From Podgorica’s two-gate airport, our taxi roared onto switchback roads, along cliffs with hairpin turns, while our driver unconcernedly showed us photos on his phone. An hour later, we screeched into Budva, a Roman-era town on the Adriatic where ancient city walls adjoin delightful beaches. Early this century, a Russian singer used Budva as the backdrop for what would become a hit music video, a publicity bonanza for one of the few warm-water resorts Russians can reach without a visa. Budva’s economy today centers around Russian tourism. It is also a vacation hideaway for the global ultra-rich, who are drawn to Budva’s stunningly blue and clear waters.
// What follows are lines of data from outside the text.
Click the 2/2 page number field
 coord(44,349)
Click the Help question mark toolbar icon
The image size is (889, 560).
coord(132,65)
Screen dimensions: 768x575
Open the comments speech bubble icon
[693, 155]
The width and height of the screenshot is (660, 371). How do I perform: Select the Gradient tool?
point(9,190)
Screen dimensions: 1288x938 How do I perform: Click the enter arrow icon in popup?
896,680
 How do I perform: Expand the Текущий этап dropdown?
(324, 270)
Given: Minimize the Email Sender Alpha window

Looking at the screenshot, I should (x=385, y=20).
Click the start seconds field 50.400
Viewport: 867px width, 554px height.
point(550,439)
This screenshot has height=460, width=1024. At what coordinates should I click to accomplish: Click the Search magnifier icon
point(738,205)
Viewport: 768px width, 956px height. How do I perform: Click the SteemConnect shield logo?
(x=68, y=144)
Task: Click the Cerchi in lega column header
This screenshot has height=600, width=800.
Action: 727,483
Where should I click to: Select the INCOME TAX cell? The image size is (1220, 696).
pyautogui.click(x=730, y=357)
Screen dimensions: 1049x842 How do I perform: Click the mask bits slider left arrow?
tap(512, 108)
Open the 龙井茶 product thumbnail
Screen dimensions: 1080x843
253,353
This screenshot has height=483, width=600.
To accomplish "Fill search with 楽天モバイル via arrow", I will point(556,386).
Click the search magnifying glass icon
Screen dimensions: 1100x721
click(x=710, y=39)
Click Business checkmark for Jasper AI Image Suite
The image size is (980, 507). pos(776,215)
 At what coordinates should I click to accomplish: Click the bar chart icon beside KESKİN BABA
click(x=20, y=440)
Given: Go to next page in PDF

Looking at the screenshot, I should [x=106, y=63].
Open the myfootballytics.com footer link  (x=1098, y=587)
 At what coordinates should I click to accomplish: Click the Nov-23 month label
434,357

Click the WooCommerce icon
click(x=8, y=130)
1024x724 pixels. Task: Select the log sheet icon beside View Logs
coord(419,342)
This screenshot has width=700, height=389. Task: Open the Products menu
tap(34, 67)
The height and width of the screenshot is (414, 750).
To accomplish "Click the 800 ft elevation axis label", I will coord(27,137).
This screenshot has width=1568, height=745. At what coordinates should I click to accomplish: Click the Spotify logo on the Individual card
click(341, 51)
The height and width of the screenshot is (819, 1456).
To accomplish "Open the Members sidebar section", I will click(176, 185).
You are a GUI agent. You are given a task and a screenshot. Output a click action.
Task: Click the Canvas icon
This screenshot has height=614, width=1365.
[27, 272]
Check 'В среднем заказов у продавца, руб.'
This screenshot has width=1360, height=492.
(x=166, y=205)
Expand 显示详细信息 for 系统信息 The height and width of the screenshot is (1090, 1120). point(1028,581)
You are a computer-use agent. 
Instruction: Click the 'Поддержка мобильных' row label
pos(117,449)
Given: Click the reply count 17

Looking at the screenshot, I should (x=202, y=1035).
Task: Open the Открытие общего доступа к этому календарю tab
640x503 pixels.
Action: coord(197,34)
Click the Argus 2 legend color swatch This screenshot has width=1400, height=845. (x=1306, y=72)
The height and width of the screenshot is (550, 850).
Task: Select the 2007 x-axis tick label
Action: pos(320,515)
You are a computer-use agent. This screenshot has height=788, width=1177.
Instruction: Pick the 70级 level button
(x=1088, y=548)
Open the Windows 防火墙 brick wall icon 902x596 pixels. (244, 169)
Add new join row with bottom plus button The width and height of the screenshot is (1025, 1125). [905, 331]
St. Paul wrote about his disciple Titus being in Dalmatia (2 Tim. 4:10), which was a Roman province along this portion of the southeastern Adriatic. Budva emerged in recorded Catholic history in 1273 when Incelerio Prodi, an Augustinian, became its bishop. The Budva diocese lasted another 555 years until it was disbanded in 1828 following the collapse of Venetian rule. In 1933 Budva was re-christened as a titular see, the Church’s way of memorializing defunct historical dioceses. Budva’s current titular bishop hails from the Philippines; his predecessors are from Portugal, Polynesia, and Latin America — a hidden tie to the Church universal and eternal.
Catholicism exists in Montenegro only residually, claiming under four percent of the populace and mostly in one historical enclave, Kotor. Budva’s sole remaining Catholic church, St. John’s, dates to the seventh century. It was already 900 years old when the Reformation began and is a successor to a fifth-century basilica in ruins nearby. St. John’s bell tower is Old Town Budva’s most prominent landmark. Its many attached buildings suggest that its bishop once had a sizable retinue. Nowadays, one Sunday Mass in Serbian is all that’s left.